▸ **Brief**:
Repeat only the lines from the one containing "Image resolution: width=550" to the final line below, exactly as they read, and leave every picture out.

*** Data extracts

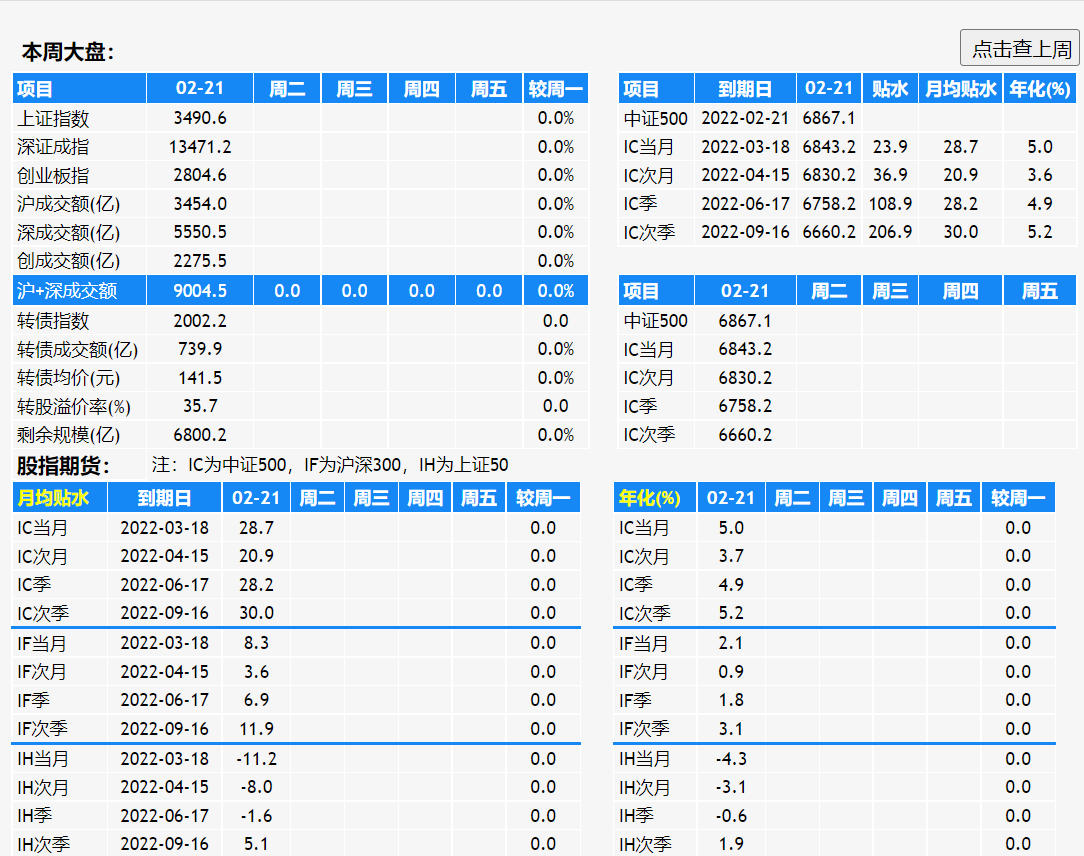This screenshot has height=856, width=1084.
Task: Click the 创业板指 row label
Action: tap(54, 175)
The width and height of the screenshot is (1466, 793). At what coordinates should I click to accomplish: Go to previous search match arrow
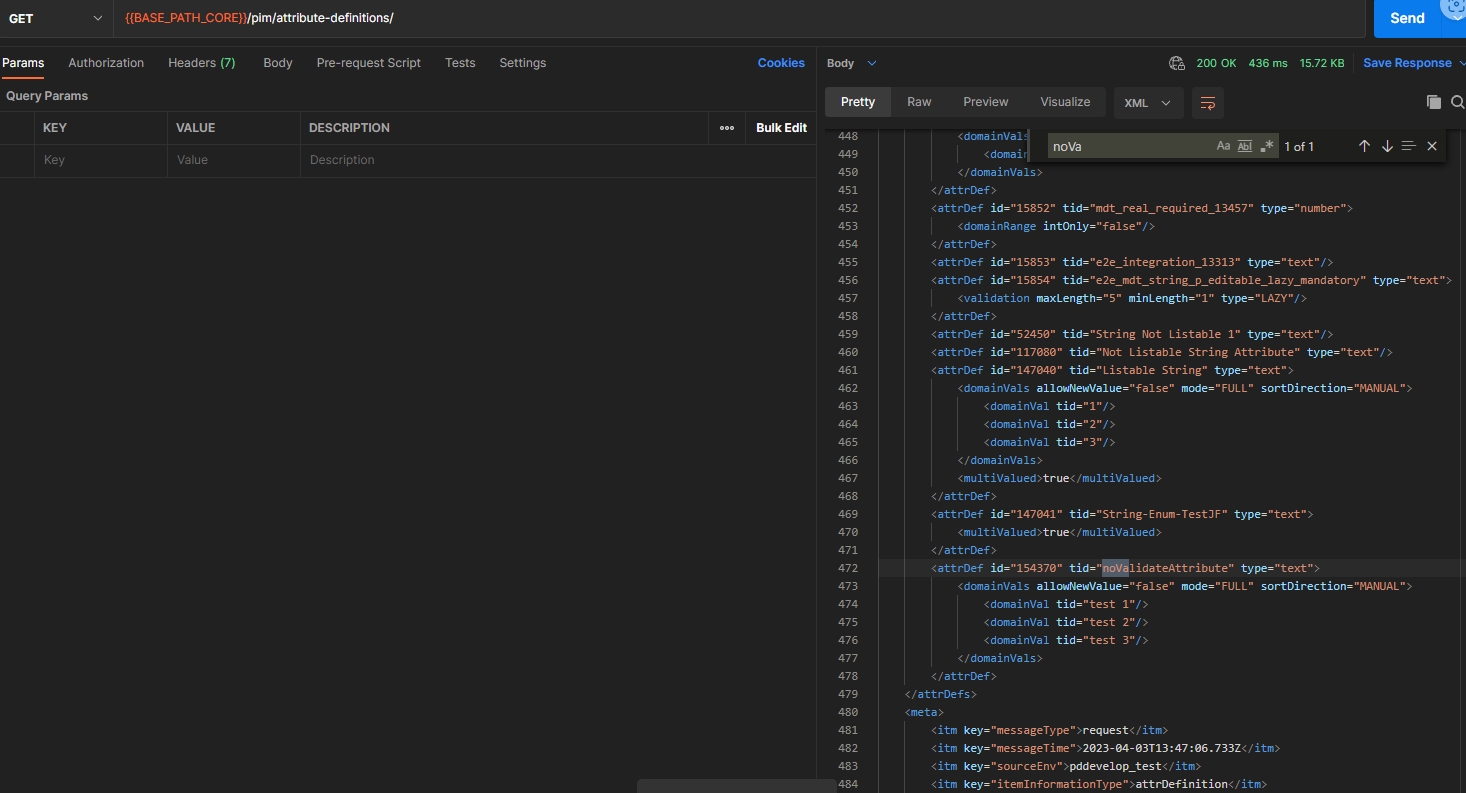pos(1364,146)
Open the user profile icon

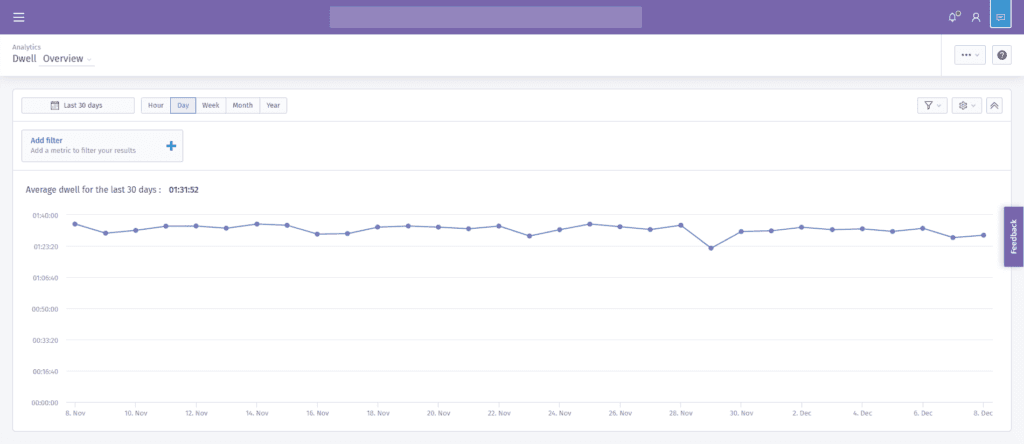click(x=976, y=18)
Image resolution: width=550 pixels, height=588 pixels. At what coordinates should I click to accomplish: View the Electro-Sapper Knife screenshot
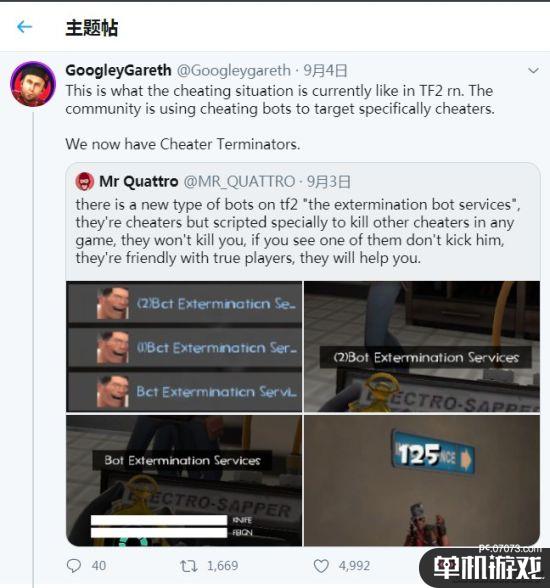(x=184, y=480)
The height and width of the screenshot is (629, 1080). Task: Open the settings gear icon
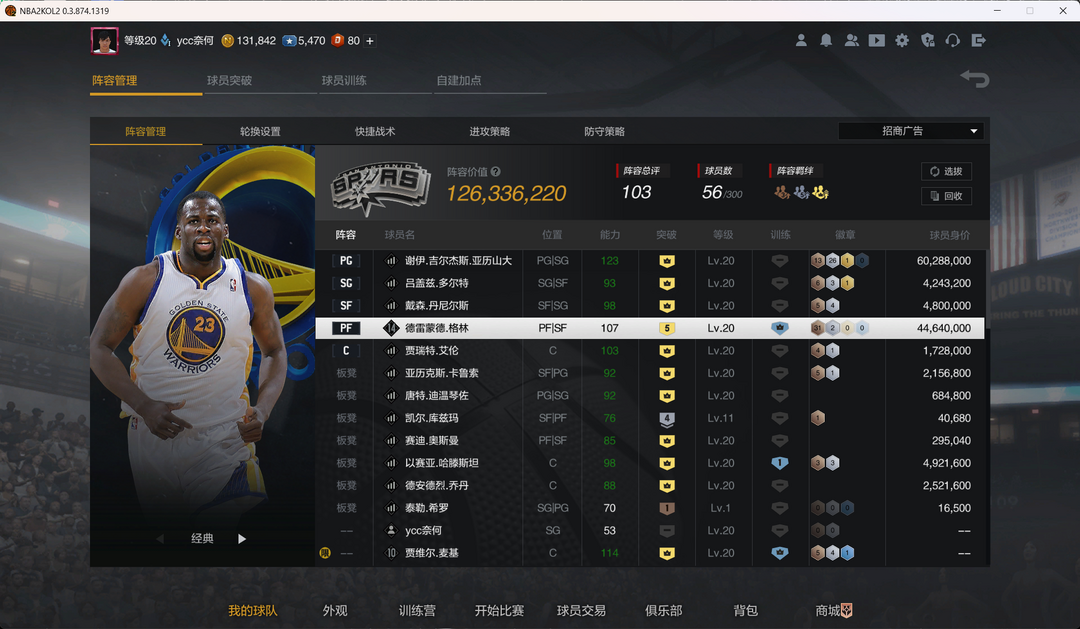tap(902, 41)
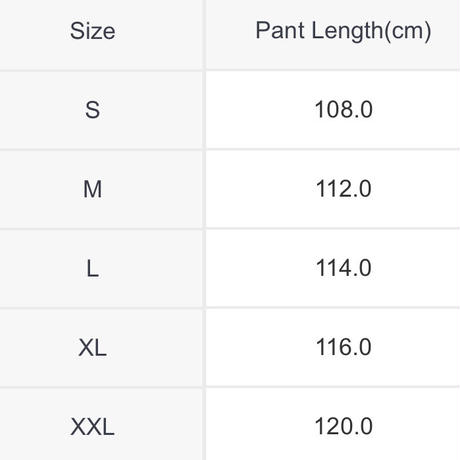Click the 120.0 pant length value

343,426
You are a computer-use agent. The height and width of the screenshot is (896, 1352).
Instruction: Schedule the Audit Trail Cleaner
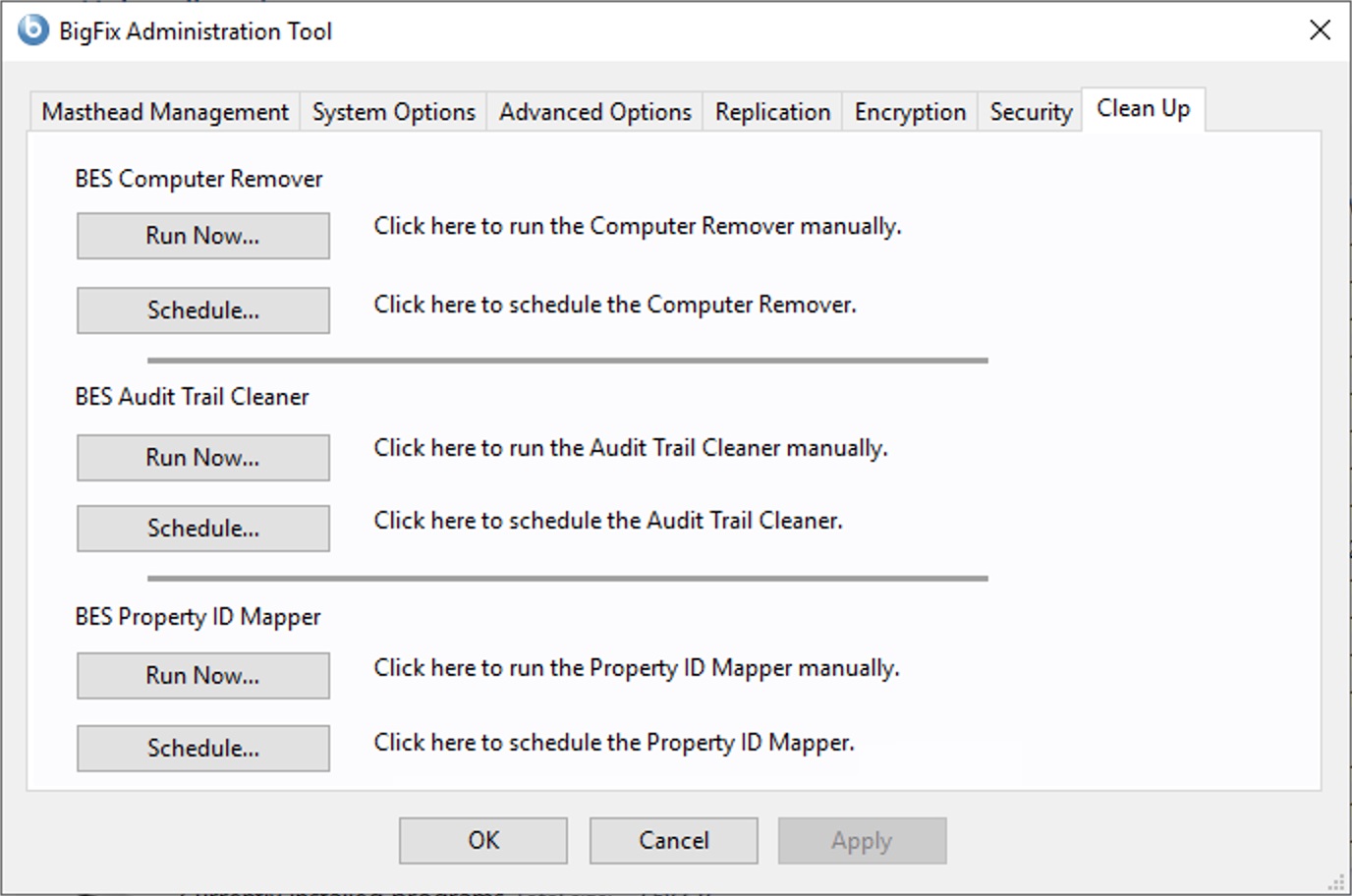coord(203,529)
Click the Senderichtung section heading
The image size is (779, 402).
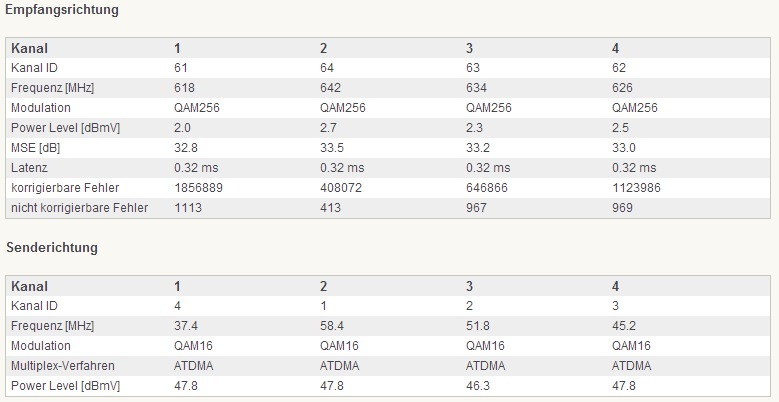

******

▸ **Response for this exercise**:
Image resolution: width=550 pixels, height=588 pixels. At what coordinates should I click to accomplish: View the Electro-Sapper Knife screenshot
(x=184, y=480)
The height and width of the screenshot is (629, 1080). Task: Open the settings gear icon
tap(902, 41)
Click the 120.0 pant length value

343,426
You are a computer-use agent. The height and width of the screenshot is (896, 1352).
Instruction: Schedule the Audit Trail Cleaner
coord(203,529)
Click the Senderichtung section heading
The image size is (779, 402).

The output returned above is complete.